|Posted by Barnaby on March 4, 2012 at 8:20 AM|
I've written since I could write. Obviously.
But, I haven't stopped. I love to write. Even when I was bed-bound and exhausted with the start of a very long-term illness, I would write letters to people, poems about my surroundings, and stories to entertain me. I couldn't actually stop.
I had a 'purple period' in the mid 1990s. This wasn't the point where I started swanning around in purple clothes and claiming I was Oscar Wilde. No, this was when I wrote an awful lot, which was mostly all pretty good. I don't say that easily, as my ego has never attained to much however hard I stroke it, but because a lot of my writing was reviewed or published or performed and it all seemed to be consistently of a high standard.

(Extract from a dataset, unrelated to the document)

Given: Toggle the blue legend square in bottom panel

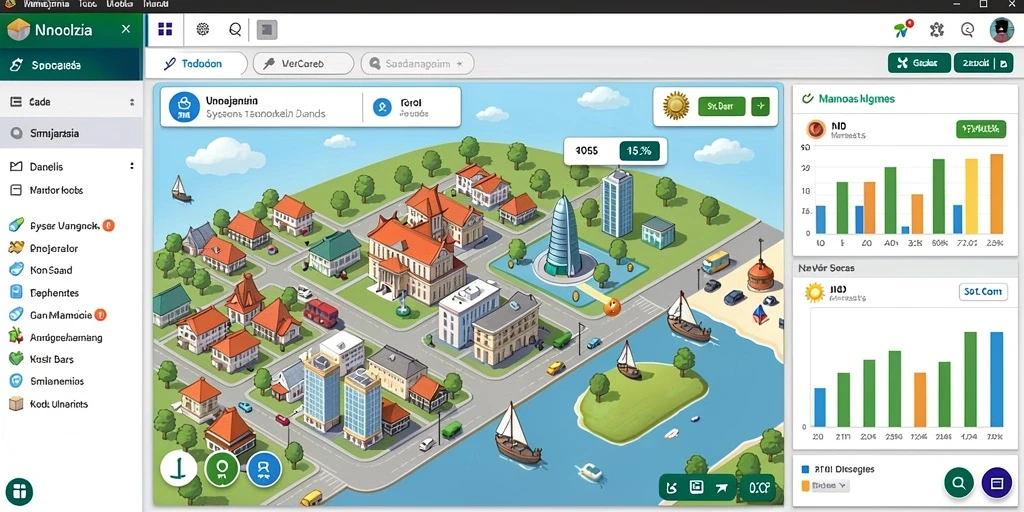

But, it's only now that I've decided to call myself a writer. I mean, I've written for TV, radio and stage but I never felt like it was my main 'thing'. I've acted, improvised and performed and they all felt more like me than sitting at a desk and channelling my imagination onto a computer screen.
I'm no literary giant. I just like to entertain. As long as my writing gets a reaction, then that's all that mattered. If it's ignored or uninteresting, then I've failed in what I've set out to do. I can't claim that I'll ever be a great writer, by any standard, but then I'm not sure I want to be. I've never courted fame or success, I've always just done what I wanted to do in order to please myself and entertain others. That sounds like a calling for fame but it isn't. I like being on the outskirts. I don't like the cut-and-thrust of false friends and even more false acquaintances. I've had that with groups of people over the last half a decade, all of whom were hungry for success and adulation and all of whom would tread over whoever to get there. When this happens, I'm usually left behind wondering why they bother. As a writer, you get the chance to avoid the shallow people, unless you're writing about them. In your own company, you can create the world you want to live in or the world in which others want to delve into. I'm not a loner, by any means. I love company and I struggle when I don't see people. But, I also love the satisfaction of shutting myself away and creating something that's totally mine - not watered down by having others involved, or twisted into a vision by other people's words or worries, and not taken away from me unless I want to let it go. I suppose it's all about control. You can't control your friends but you can control your characters. It's a valuable life lesson.
So, I'm a writer first, before anything else. And whether I'm a good one or not, is not for me to decide. As long as I enjoy it, I'll continue doing it. It's as simple as that.